What is required — Without any pictures, output the records exactly as they are.

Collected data
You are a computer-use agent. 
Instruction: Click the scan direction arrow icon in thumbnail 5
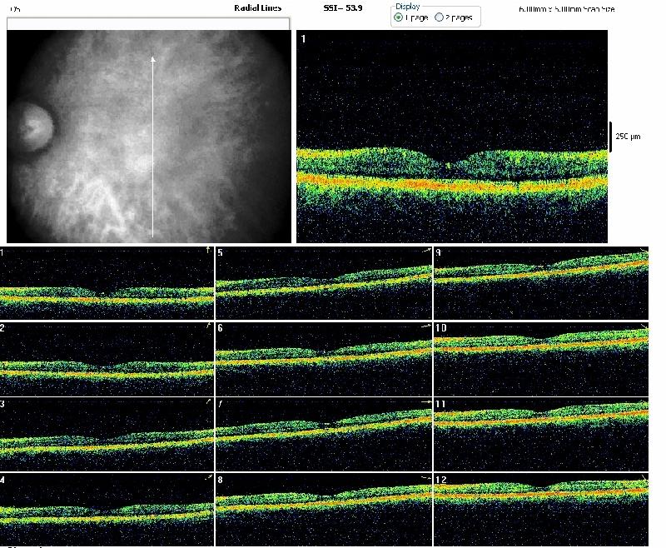(x=425, y=250)
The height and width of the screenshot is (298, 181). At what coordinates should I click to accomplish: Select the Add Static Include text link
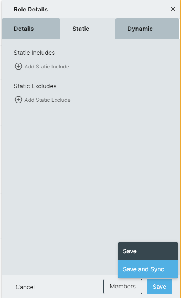point(47,67)
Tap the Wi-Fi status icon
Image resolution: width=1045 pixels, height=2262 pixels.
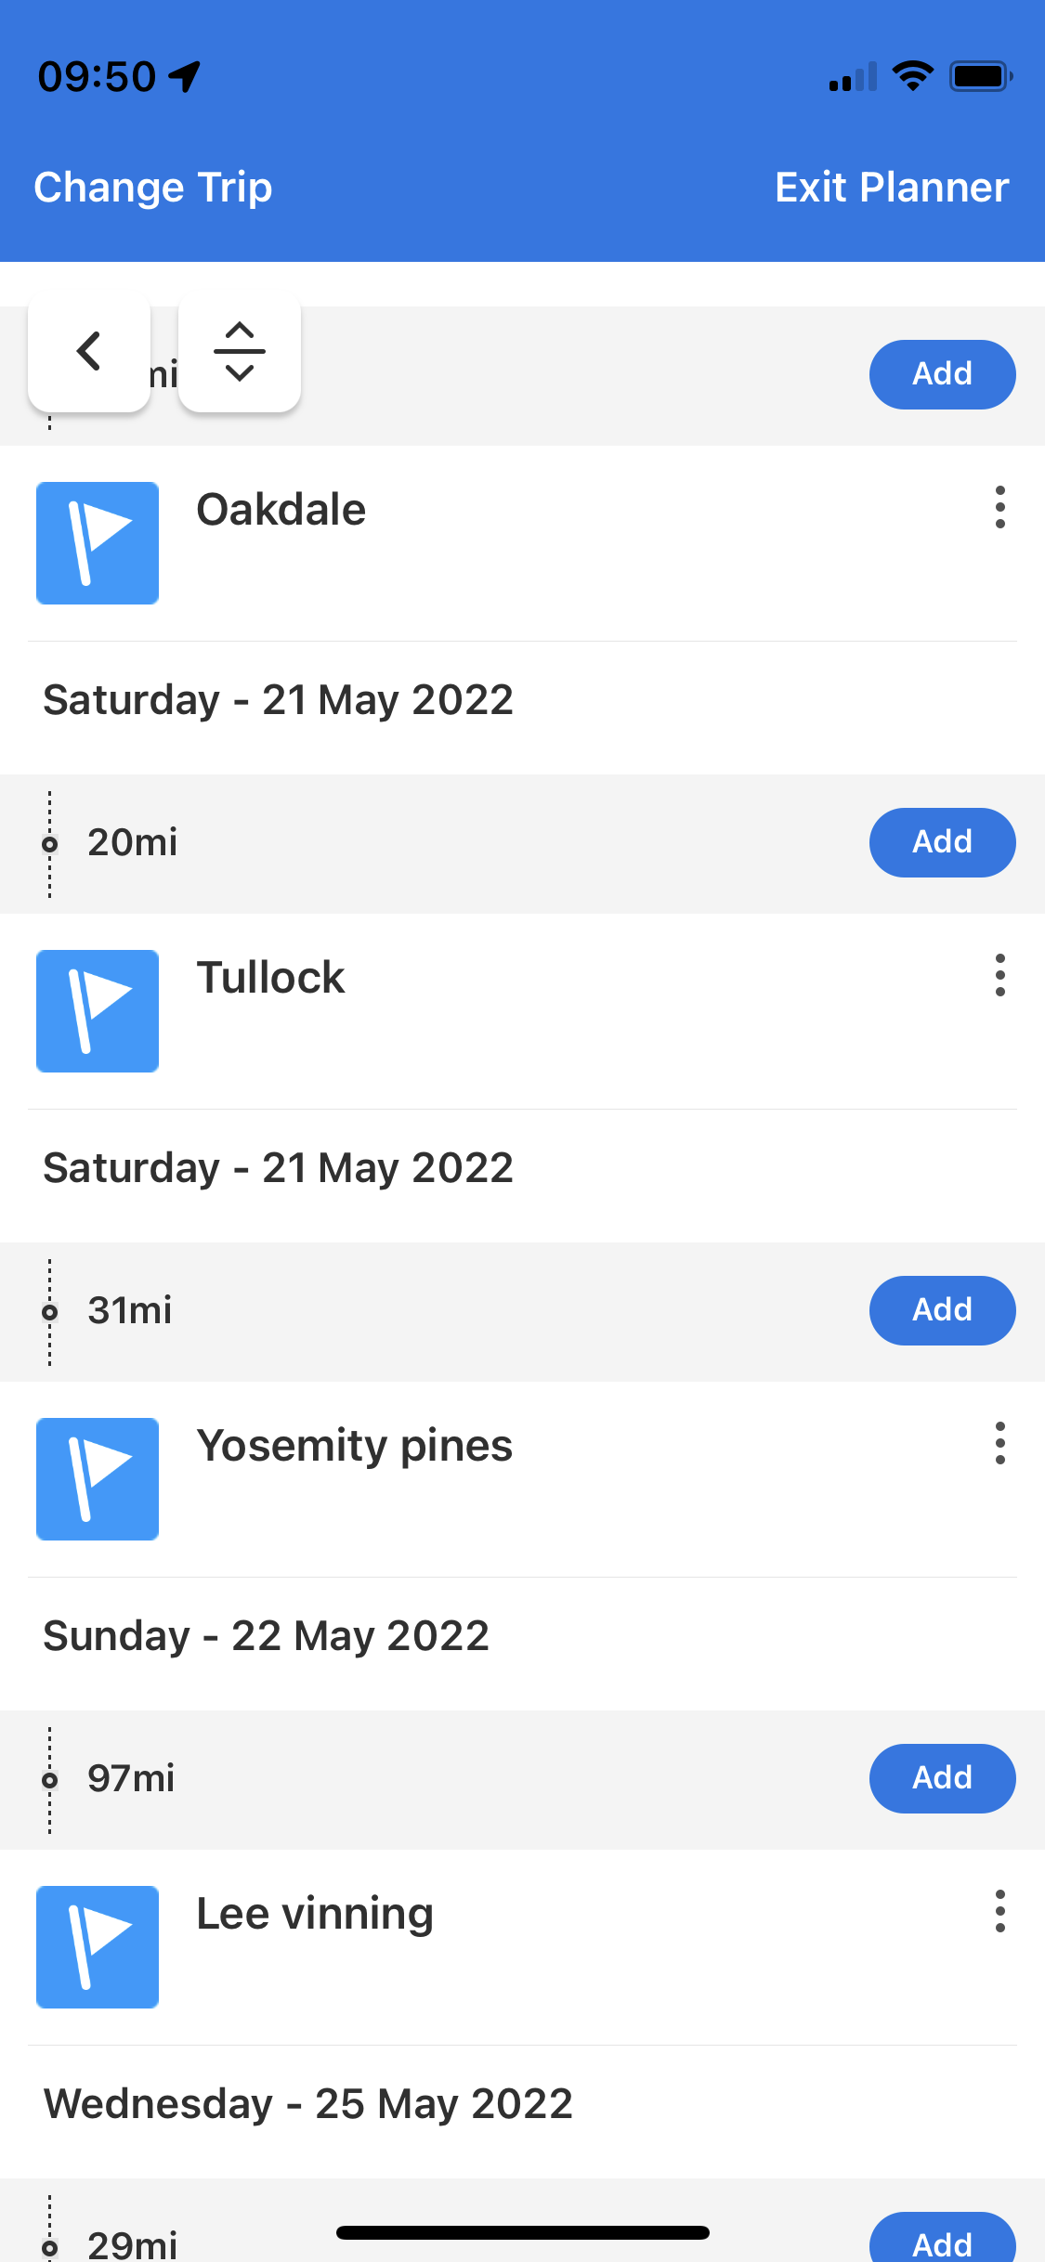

Task answer —
You are a computer-use agent. 
Instruction: Click the scan direction arrow icon in thumbnail 5
(x=425, y=250)
The height and width of the screenshot is (298, 181). At what coordinates should I click to accomplish: Select the Add Static Include text link
point(47,67)
Tap the Wi-Fi status icon
Image resolution: width=1045 pixels, height=2262 pixels.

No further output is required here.